Unilever Plans Tax-Free Spinoff Valued Up to $35B
Unilever is advancing talks to spin off and merge its food division with U.S. spice maker McCormick in a deal that would give its shareholders a majority stake in the combined entity. According to sources familiar with the matter, the transaction is being structured as a reverse Morris trust (RMT) to avoid triggering capital gains taxes. This tax-efficient arrangement would result in Unilever shareholders owning more than 50% of the new, larger company.
Barclays estimates the value of Unilever's food unit, which includes brands like Hellmann's mayonnaise and Knorr stock cubes, at between €28 billion ($32 billion) and €31 billion ($35 billion), including debt. McCormick, maker of Cholula hot sauce, has an enterprise value of nearly $18 billion. This structure, where a smaller entity acquires a larger division, is a common feature of RMT deals designed for tax optimization.
Deal Forges Flavor Giant from McCormick's M&A Discipline
For Unilever, the proposed transaction marks a significant strategic pivot away from food and toward its higher-margin beauty, wellbeing, and homecare businesses. The move follows a series of recent divestments, including its ice cream division and snack brand Graze, as the company streamlines its portfolio to focus on core growth areas. By spinning off its food division, Unilever accelerates its transformation into a more focused consumer goods giant.

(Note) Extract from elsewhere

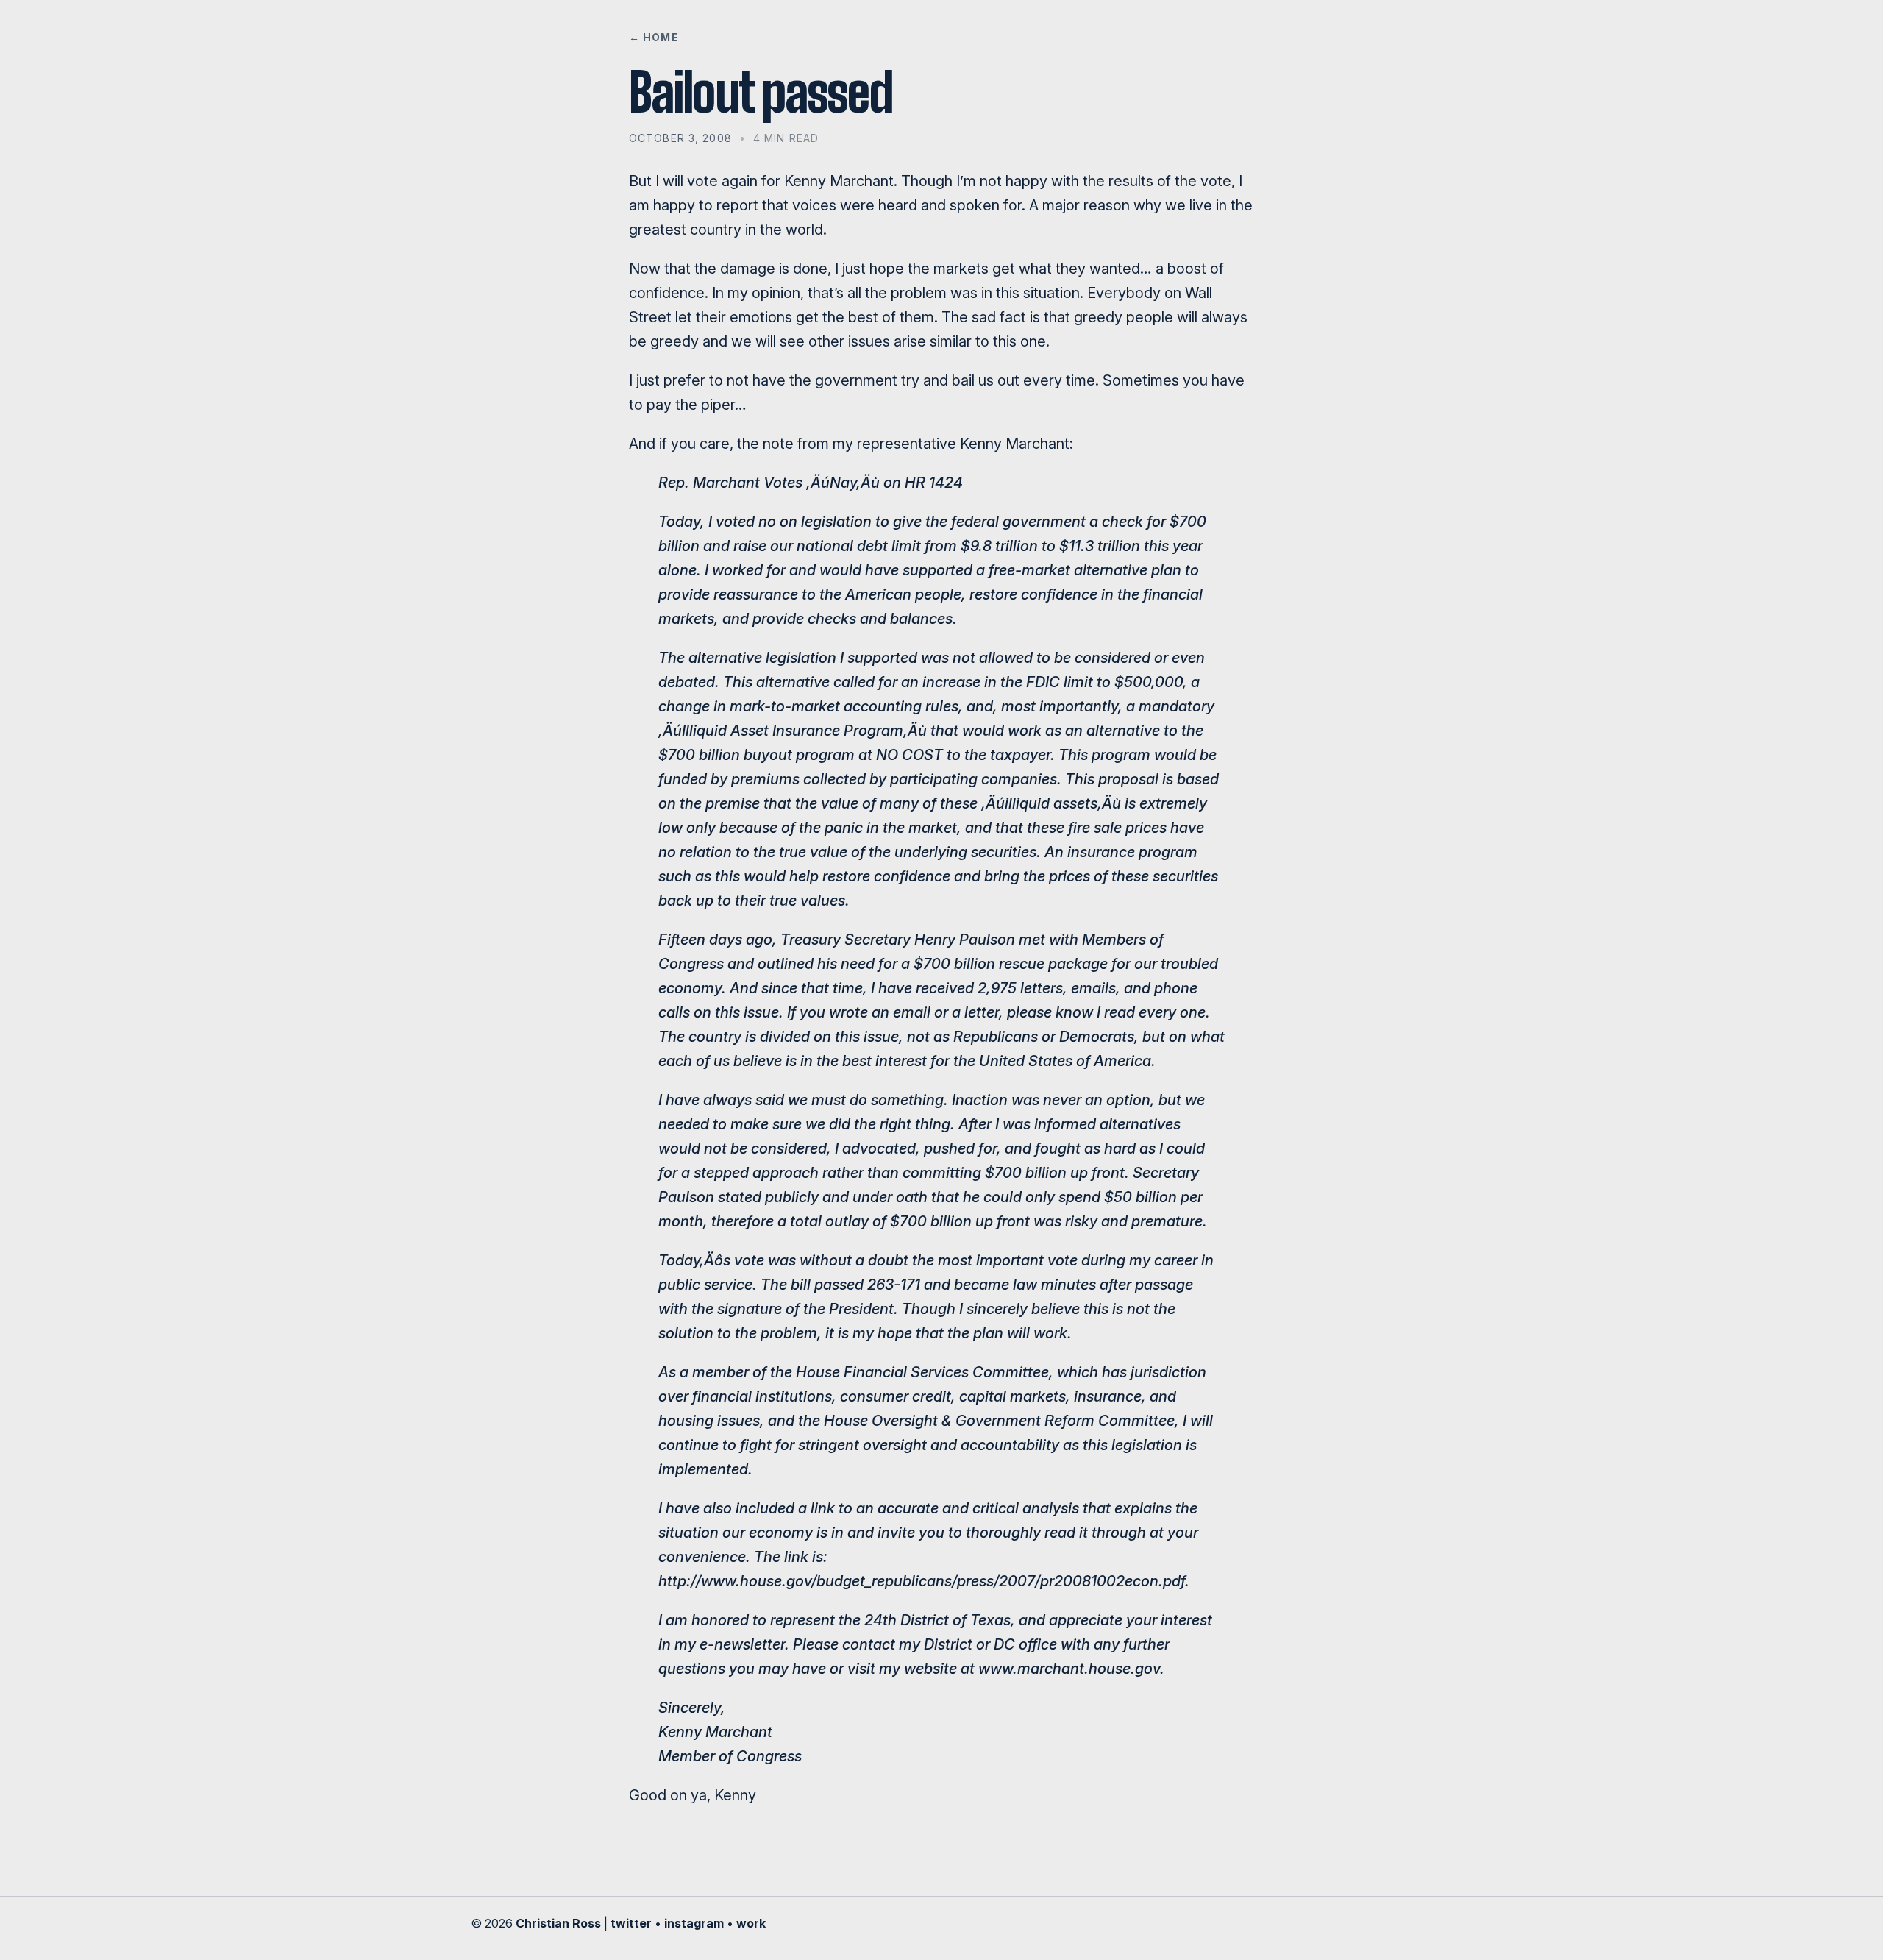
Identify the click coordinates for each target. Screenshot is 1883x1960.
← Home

McCormick has reportedly tracked Unilever's food business for years, viewing its global brands as under-appreciated assets within the larger conglomerate. The spice maker’s disciplined approach to acquisitions, including its successful 2017 purchase of Reckitt Benckiser's food division, has provided it the financial flexibility to pursue this transformative merger. The combined company would become a dominant force in the global flavor and dressings market, creating significant competitive pressure across the packaged foods industry.